#### [The input]

"""

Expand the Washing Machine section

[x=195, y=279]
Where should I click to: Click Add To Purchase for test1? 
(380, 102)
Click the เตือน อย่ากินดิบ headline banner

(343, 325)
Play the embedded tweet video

"""
"""

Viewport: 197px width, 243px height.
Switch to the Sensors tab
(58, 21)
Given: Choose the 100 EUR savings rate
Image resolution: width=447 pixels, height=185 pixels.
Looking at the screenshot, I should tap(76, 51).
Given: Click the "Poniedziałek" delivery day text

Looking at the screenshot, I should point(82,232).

"""
"""

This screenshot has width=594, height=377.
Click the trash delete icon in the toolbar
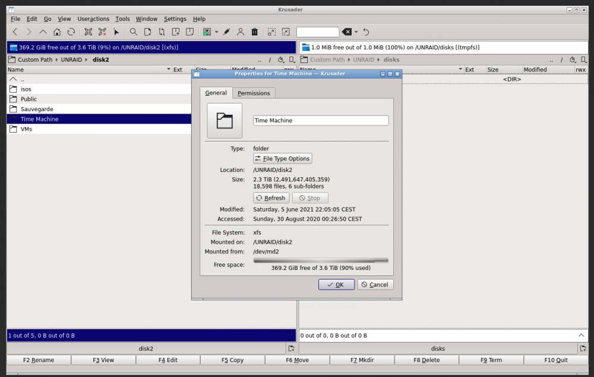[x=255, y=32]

"""

#### [Work item]
Both the line containing "Expand the Washing Machine section" and the line containing "Play the embedded tweet video" belong in the answer. Print them and every line above that falls between them exactly, and no others.

#### [Task output]
Expand the Washing Machine section

[x=195, y=279]
Where should I click to: Click Add To Purchase for test1? 
(380, 102)
Click the เตือน อย่ากินดิบ headline banner

(343, 325)
Play the embedded tweet video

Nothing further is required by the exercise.